Bayangkan…, untuk sebuah perbuatan SHALAT yang kita lakukan dari hari ke hari, waktu ke waktu, isinya nyaris bohong dan ngelindur melulu. Dari sikap ke sikap, bacaan ke bacaan kita nggak ubahnya dengan seekor burung BEO. Lha…, gimana kita bisa menjadi baik saat kita menjalani hidup ini....?.
Jangankan suasana yang susah dalam shalat seperti diatas, untuk hal yang sederhana saja kita belum tentu lebih baik dari seekor burung BEO. Untuk membuktikannya gampang saja kok. Cobalah bandingkan bagaimana suasana yang melanda dada dan kulit kita saat kita menyebut kata-kata berikut ini. Membacanya boleh saja ditempat yang sepi dan sendirian, atau dimanapun yang kita sukai:
“Piring, gelas, piring, gelas, sendok…!”.
Kemudian sebut pulalah:
“Allah…, Allah…, Allah…!.
Kalau tidak ada bedanya sedikitpun suasana DADA dan KULIT kita saat membaca kata-kata diatas, maka bolehlah kita mulai meratapi diri. Karena boleh jadi saat kita membaca itu mungkin nggak ada bedanya dengan membacanya seekor burung BEO.
Lalu kemudian sebut pulalah:
“Jin, iblis, syetan, gendoruwo, roh gentayangan”
Dan makhluk-makhluk sejenis lainnya….
Kalau saat menyebut nama-nama makhluk jin yang digambarkan (dipersepsikan) orang dengan sangat menakutkan itu, dada kita lalu gemetar, kulit kita lalu merinding, ada rasa takut yan menegakkan bulu roma kita…, bahkan ada pula yang sampai keter-keter dan meracau nggak beraturan (yang katanya tengah kesurupan), dan lain-lain sebagainya, maka berarti saat itu bolehlah kita meratapi diri pula. Karena berarti nama jin, syetan dan sebagainya itu lebih menimbulkan kesan mendalam di dada dan di kulit kita dari pada kita nama Allah…!. Astagfirullah hal adhiem…!. Pantas saja kita ini lebih cenderung untuk berbuat berbohong dari pada berbuat jujur. Karena memang kita lebih terkesan dan terpesona dengan jin, syetan dan iblis yang memang dari sononya sukanya berbohong melulu.

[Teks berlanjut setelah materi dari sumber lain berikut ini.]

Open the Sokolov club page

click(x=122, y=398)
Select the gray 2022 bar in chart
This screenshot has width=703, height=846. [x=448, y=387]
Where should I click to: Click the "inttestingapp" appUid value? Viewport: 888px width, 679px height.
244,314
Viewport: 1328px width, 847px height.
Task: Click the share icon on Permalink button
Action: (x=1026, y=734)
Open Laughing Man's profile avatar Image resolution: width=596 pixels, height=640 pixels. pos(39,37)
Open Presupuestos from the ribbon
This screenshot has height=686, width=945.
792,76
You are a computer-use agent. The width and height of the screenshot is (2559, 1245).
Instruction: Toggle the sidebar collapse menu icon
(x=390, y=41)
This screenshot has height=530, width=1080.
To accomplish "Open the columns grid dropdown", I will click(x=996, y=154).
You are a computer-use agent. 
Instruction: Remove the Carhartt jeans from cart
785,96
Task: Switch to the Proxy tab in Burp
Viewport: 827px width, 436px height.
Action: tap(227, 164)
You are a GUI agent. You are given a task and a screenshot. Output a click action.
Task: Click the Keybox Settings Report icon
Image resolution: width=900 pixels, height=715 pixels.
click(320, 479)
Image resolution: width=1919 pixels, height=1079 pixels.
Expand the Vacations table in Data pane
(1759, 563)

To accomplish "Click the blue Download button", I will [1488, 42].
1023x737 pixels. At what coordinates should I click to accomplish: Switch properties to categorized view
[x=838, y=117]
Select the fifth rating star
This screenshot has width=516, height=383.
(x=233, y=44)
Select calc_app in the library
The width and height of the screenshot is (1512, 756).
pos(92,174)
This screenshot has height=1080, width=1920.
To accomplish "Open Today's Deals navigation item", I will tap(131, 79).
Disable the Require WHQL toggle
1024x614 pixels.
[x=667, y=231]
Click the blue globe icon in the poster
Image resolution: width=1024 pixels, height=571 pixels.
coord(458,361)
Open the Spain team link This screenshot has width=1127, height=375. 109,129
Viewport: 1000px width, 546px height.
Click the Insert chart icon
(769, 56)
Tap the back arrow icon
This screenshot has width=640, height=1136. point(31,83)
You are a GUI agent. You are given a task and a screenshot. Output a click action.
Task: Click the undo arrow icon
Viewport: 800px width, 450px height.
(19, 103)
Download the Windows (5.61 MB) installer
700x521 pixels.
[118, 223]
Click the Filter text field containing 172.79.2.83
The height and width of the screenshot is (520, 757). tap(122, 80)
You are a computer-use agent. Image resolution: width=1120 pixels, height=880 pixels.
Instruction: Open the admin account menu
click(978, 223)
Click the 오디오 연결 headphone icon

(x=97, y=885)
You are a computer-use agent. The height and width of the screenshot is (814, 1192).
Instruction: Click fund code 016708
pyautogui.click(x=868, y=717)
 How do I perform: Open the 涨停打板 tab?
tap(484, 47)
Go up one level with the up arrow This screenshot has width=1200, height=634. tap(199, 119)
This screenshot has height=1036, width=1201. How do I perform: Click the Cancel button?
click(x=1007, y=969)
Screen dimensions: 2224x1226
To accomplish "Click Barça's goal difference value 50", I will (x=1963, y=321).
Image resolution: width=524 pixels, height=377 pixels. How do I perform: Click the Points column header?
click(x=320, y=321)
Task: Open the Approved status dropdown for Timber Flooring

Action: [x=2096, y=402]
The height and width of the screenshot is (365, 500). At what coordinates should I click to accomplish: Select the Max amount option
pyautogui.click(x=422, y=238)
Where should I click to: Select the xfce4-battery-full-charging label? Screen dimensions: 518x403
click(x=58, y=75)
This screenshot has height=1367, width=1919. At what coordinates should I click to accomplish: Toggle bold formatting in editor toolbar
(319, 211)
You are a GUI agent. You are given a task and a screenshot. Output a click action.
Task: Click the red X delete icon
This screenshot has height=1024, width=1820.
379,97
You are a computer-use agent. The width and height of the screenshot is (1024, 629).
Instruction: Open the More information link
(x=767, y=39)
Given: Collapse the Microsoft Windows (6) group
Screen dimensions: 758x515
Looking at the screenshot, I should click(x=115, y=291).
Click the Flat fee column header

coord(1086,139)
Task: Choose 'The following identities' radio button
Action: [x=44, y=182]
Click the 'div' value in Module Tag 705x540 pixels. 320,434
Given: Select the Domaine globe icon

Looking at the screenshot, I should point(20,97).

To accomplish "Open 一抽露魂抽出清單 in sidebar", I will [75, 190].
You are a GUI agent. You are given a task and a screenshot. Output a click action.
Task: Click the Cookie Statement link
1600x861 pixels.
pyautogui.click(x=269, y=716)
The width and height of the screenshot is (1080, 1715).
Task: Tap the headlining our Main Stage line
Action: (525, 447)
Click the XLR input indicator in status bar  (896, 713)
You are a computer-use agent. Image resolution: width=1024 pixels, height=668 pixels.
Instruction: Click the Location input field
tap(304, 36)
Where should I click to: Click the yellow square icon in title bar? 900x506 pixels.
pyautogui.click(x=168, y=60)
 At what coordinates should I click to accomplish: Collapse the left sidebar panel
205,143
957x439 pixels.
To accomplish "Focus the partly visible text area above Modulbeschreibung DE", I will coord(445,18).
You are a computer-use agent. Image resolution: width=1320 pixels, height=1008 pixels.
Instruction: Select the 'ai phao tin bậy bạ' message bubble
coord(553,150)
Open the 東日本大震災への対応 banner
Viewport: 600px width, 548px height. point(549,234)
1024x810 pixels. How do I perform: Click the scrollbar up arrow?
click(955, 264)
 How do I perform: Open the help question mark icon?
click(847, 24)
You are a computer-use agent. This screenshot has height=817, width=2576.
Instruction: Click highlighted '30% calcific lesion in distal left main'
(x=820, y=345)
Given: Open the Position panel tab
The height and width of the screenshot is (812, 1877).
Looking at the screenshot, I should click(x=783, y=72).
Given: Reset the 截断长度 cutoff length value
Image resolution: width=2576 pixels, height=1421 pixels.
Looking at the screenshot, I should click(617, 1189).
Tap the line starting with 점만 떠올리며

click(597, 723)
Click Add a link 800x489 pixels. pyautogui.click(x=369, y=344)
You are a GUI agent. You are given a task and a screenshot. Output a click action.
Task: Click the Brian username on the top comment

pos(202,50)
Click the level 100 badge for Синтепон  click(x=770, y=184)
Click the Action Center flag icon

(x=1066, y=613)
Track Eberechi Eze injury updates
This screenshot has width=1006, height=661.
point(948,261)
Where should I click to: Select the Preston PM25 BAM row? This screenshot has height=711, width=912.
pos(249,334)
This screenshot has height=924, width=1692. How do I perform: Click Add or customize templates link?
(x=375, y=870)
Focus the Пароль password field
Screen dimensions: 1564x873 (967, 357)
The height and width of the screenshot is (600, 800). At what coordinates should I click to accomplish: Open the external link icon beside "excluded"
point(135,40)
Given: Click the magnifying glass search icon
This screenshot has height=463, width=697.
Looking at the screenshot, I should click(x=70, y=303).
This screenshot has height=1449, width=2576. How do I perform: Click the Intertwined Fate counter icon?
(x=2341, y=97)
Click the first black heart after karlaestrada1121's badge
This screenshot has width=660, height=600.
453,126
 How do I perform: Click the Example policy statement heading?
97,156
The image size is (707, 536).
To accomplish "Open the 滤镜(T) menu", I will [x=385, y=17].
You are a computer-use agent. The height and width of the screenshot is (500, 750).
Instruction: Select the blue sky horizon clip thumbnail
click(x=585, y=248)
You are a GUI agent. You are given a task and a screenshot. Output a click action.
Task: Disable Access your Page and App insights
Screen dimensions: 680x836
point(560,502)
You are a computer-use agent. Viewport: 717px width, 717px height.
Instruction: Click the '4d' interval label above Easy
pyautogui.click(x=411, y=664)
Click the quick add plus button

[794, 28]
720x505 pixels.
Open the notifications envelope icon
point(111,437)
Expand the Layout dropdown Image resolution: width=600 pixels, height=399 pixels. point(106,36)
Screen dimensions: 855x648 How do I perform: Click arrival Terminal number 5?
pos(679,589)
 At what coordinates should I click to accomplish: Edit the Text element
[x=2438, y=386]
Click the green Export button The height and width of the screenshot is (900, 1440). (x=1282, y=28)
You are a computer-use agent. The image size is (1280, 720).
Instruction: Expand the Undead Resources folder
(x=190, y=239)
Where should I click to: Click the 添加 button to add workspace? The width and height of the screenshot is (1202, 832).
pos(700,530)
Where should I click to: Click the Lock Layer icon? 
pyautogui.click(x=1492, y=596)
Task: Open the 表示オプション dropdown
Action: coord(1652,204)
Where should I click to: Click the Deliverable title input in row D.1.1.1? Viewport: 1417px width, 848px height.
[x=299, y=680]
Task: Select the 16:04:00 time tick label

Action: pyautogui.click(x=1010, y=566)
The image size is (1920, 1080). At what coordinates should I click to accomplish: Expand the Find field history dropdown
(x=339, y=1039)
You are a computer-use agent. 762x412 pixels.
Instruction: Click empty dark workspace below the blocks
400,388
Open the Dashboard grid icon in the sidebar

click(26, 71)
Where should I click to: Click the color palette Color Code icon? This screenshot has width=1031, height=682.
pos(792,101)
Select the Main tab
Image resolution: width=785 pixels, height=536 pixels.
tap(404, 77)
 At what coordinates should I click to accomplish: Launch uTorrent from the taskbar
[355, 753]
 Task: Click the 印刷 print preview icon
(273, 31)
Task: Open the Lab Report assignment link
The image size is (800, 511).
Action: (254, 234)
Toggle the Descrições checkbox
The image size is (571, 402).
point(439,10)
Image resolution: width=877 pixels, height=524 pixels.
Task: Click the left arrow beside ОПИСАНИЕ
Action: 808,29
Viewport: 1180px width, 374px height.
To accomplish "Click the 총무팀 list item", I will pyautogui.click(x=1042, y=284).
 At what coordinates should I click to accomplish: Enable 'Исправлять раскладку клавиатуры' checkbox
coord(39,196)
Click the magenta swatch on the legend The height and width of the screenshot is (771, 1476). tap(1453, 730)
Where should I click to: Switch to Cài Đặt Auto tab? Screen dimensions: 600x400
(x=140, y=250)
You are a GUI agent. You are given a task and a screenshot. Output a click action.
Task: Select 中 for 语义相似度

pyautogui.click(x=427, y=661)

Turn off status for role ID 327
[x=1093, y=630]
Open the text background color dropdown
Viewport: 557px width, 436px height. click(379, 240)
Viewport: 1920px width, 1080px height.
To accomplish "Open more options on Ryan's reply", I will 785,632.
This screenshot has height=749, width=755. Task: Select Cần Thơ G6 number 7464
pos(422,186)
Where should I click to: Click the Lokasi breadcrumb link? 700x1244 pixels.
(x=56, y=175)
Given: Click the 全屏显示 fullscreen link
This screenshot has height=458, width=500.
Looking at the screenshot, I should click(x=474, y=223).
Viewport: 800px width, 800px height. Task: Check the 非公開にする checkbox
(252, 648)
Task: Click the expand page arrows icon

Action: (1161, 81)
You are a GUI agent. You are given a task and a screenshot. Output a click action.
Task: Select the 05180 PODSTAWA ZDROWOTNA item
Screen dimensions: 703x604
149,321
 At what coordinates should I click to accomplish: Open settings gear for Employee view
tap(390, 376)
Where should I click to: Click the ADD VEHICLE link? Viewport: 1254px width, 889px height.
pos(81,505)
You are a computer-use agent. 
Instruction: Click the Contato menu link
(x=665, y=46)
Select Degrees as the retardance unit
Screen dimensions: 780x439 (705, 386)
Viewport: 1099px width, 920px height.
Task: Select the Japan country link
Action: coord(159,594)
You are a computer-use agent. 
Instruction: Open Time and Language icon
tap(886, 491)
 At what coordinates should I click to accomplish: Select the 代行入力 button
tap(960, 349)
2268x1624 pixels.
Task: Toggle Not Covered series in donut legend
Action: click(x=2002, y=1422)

Akibatnya pada diri kita…???. Sungguh sangat menakjubkan…!. BOHONG BERBUAH BOHONG.
Buah Itu
Begitu terbiasanya kita berbohong dihadapan Allah saat kita shalat, maka kebiasaan itupun, tanpa kita sadari, lalu terbawa-bawa pula kedalam kehidupan sehari-hari kita. Cobalah kita amati diri kita dan sekeliling kita agak selirik dua lirik. Nggak usah jauh-jauhlah, ditempat bekerja kita misalnya. Betapa sering dan bersemangatnya kita selama ini membuat rencana-rencana yang konon kabarnya adalah untuk kemajuan perusahaan tempat kita bekerja, dan tentu saja untuk kemakmuran dan kesejahteraan bersama pula. Akan tetapi sayangnya lebih banyak pula rencana-rencana itu adalah rencana bohong-bohongan belaka.
Mari kita lihat bagaimana proses kita merencana itu selama ini melalui rapat-rapat yang intensitasnya cukup tinggi:
* Sebelum menghadiri rapat, kita sudah mulai memuat pulau-pulau mulai dari yang kecil sampai ke yang besar kedalam fikiran kita masing-masing. “Itu kan kerjaan si anu…. Itu kan bukan tanggungjawab saya…. Yang ini barulah bagian saya. Orang lain nggak boleh mengutak-utik bagian saya ini. Yang lain boleh jelek asal yang bagian saya bisa baik”.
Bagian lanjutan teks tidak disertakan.